> _TASK STATEMENT_: Reproduce the data word for word, from its first line through the line containing "(x=120, y=66)".

> _Collection entries_:
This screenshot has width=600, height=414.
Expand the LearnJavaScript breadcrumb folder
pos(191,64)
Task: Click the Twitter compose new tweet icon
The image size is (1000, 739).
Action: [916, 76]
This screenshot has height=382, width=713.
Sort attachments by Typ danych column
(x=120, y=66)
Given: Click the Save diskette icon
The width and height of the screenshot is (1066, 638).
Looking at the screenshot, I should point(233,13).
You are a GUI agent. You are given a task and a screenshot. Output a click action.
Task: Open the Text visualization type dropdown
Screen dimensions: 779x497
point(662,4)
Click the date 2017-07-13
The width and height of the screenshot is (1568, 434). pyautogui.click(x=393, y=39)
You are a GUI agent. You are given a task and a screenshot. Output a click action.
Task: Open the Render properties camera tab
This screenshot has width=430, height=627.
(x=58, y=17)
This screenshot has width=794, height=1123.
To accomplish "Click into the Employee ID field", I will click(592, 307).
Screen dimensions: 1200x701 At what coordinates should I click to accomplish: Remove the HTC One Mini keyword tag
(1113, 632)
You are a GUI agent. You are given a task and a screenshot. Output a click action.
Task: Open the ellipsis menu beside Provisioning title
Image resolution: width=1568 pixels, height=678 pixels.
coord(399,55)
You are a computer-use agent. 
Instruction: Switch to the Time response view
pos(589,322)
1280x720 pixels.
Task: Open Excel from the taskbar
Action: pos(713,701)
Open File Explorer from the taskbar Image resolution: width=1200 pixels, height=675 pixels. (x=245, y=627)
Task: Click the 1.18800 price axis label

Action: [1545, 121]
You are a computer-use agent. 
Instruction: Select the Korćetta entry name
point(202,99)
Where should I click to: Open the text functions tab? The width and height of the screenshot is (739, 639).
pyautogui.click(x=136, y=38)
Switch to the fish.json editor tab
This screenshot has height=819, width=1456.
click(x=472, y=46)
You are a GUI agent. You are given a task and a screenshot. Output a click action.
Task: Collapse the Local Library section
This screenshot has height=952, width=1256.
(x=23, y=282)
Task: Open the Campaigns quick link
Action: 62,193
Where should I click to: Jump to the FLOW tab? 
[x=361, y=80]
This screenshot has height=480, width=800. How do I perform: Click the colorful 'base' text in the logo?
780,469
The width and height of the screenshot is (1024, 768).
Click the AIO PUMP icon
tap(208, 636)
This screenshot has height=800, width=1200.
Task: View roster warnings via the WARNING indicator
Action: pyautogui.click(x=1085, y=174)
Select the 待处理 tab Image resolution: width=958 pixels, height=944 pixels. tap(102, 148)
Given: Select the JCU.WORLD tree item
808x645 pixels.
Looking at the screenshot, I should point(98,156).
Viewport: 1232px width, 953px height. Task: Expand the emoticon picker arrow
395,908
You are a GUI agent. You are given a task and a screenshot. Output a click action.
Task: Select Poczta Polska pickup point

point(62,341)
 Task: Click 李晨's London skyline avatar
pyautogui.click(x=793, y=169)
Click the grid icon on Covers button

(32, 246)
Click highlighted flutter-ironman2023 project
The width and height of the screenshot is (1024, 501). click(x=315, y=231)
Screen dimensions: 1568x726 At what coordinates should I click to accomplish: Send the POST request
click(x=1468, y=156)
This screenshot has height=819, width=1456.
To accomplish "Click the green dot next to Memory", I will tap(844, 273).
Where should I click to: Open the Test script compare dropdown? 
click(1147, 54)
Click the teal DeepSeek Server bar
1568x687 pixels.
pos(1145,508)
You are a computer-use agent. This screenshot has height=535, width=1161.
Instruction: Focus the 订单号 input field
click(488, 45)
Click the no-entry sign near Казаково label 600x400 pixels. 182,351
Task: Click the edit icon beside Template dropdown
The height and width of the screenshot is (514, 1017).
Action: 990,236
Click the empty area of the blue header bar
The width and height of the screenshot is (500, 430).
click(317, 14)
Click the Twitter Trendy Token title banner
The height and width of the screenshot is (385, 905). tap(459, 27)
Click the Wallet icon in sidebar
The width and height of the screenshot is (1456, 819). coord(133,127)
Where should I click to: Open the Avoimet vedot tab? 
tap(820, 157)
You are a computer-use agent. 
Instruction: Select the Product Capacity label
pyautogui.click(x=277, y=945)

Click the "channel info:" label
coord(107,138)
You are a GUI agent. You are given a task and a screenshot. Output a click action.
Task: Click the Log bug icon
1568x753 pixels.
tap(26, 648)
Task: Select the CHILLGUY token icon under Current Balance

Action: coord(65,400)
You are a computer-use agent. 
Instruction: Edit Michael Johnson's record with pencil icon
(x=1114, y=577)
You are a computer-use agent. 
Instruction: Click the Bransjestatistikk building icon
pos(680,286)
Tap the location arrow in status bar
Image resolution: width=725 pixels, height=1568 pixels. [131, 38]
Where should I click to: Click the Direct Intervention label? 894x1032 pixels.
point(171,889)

> _EXERCISE ANSWER_:
This screenshot has width=600, height=414.
Expand the LearnJavaScript breadcrumb folder
pos(191,64)
Task: Click the Twitter compose new tweet icon
The image size is (1000, 739).
Action: [916, 76]
This screenshot has height=382, width=713.
Sort attachments by Typ danych column
(x=120, y=66)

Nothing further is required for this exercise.